Before setting up a data link to one or more base stations, every mobile radio receiver must synchronize itself to a transmission and reception clock. For this purpose, the base station generally periodically transmits a specific signal, which comprises a predetermined sequence of chips, is known to the receiver and is referred to in the following text as a “sync word” or as a time slot synchronization code. This signal is looked for in the incoming data stream in the receiver. This procedure is carried out automatically in the mobile radio receiver, on the basis of the software programming of its hardware structure.
The data stream is subdivided into so-called time slots (or slots) with a fixed number of bits. At the start of a time slot such as this, there is a sync word, which must be identified by means of a suitable method. Furthermore, a specific number of successive time slots in the data stream are combined to form a frame.
Two different solution approaches are known from the prior art for identification of the time slot start.
In the first solution approach that is known from the prior art, the received signal is correlated with a sync word. To do this, the received data bits (corresponding to the length of the sync word) are taken from after a specific time, and a correlation with the sync word is carried out. The result is stored. This process is repeated until all of the potentially possible time slot starts in a time slot have been tested. The time with the maximum correlation value then corresponds to the time slot start.
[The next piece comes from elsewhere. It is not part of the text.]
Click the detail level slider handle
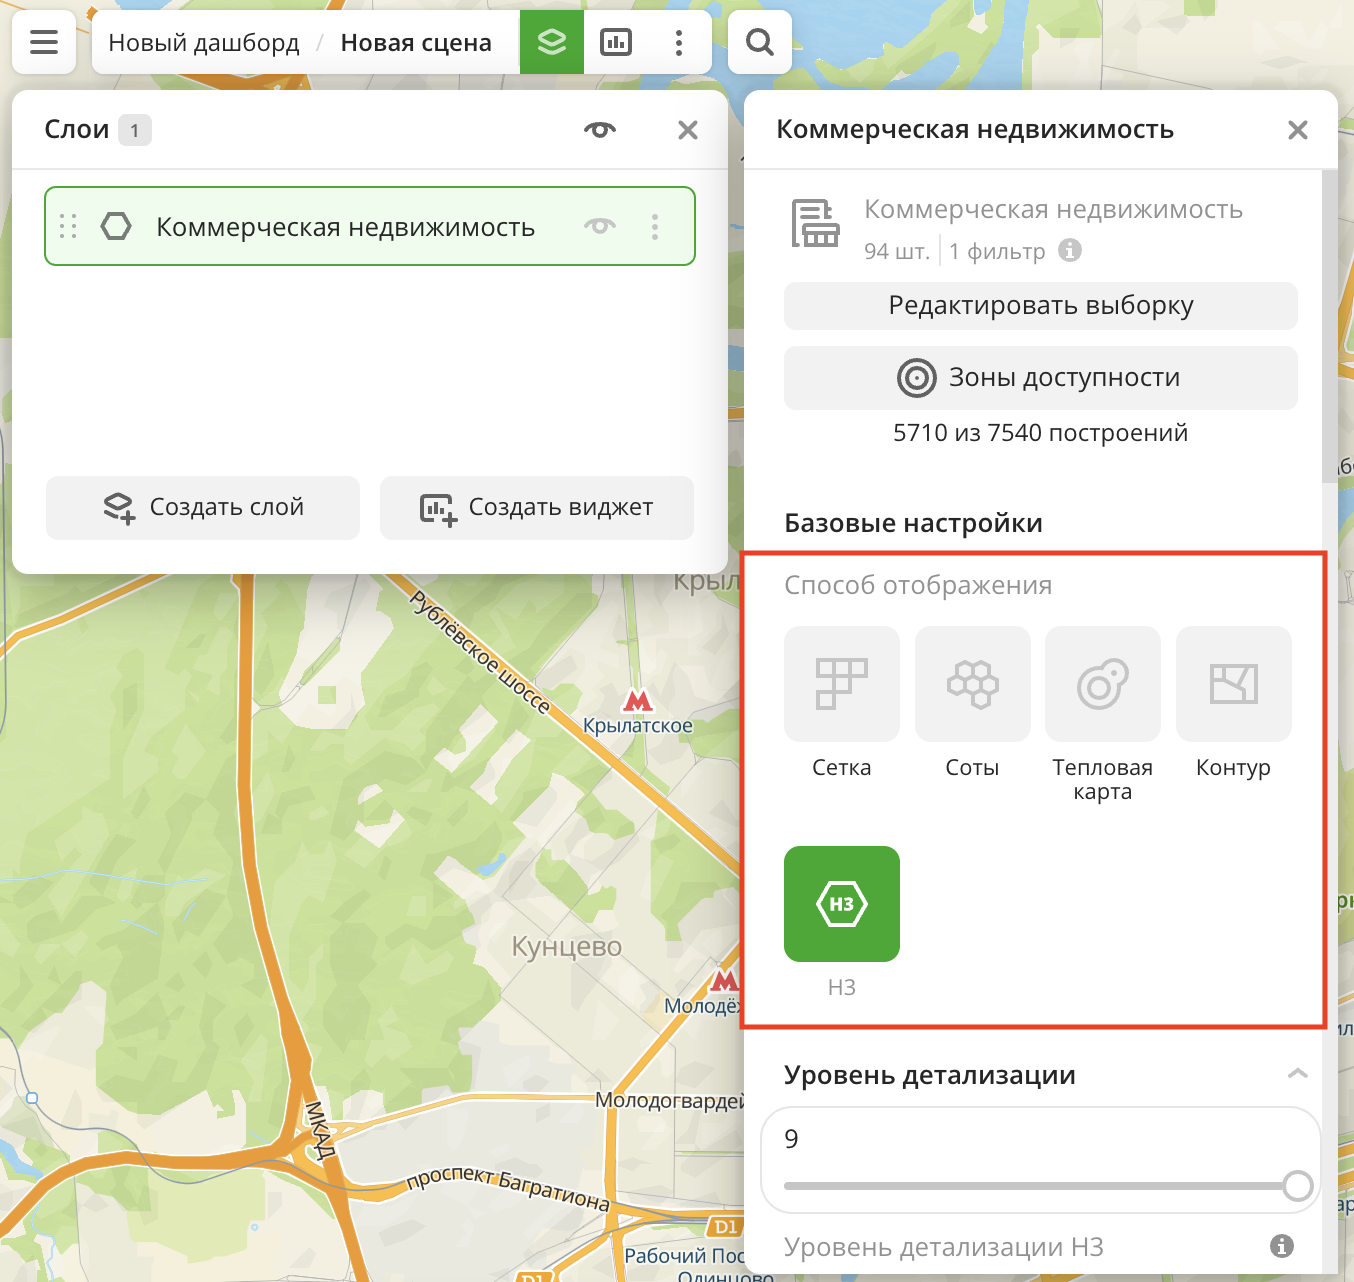The width and height of the screenshot is (1354, 1282). [1297, 1186]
In a second solution that is known from the prior art, the received data stream is filtered by means of a matched filter (FIR filter). The impulse response of this filter corresponds to the complex-conjugate sync word, mirrored in the time domain. The matched filter produces a result for each received bit. The maximum value at the filter output occurs when the time slot start has been found (minus the latency of the filter). This solution is described, for example, in: B. B. Ibrahim, H. Aghvami; IEEE Journal on Selected Areas in Communications; Vol. 12, No. 5; June 1994.
Since the mobile radio channel is not a steady-state channel, it is not sufficient to carry out the methods described above for only a single time slot. Typically, a number of time slots must be processed in order to come to a virtually error-free decision about the time slot boundary. In consequence, it is necessary to store all of the intermediate results. In a CDMA (Code Division Multiple Access) system, as is used for UMTS, the time slot length corresponds to 2560 samples (in each case with an in-phase component and a quadrature component), or to a multiple of this, if oversampling is carried out. An oversampling factor of 2 is normally used. Up to 10,240 samples, each typically comprising 8 bits, are thus stored. A corresponding RAM of 80 kbits would thus have to be provided.
The last-mentioned approach, in which averaging is carried out over all 2560 signal sample values multiplied by the oversampling factor OSF, is the standard approach used in the prior art to solve the time slot synchronization problem.
The standard synchronization method which is known from the prior art and whose result is very accurate has the disadvantage, however, that the amount of memory space required is very large and the power consumption is very high (computation operations). The two-step method which is known from DE 199 61 557 A1 filters the received data by means of a grid of a number of windows with the same rigid width and selection of the window with the greatest recorded energy in the first processing step reduces the amount of memory space required, but this prior art solution is at the expense of a considerable reduction in the recording accuracy. The reason for the poor accuracy of the method according to DE 199 61 557 A1 is that this method does not distinguish between information energy and disturbance energy in the first method step, so that, even if the disturbance level is low, a window which currently does not contain the sought time slot boundary, that is required for synchronization, is relatively frequently selected in the first method step for further processing.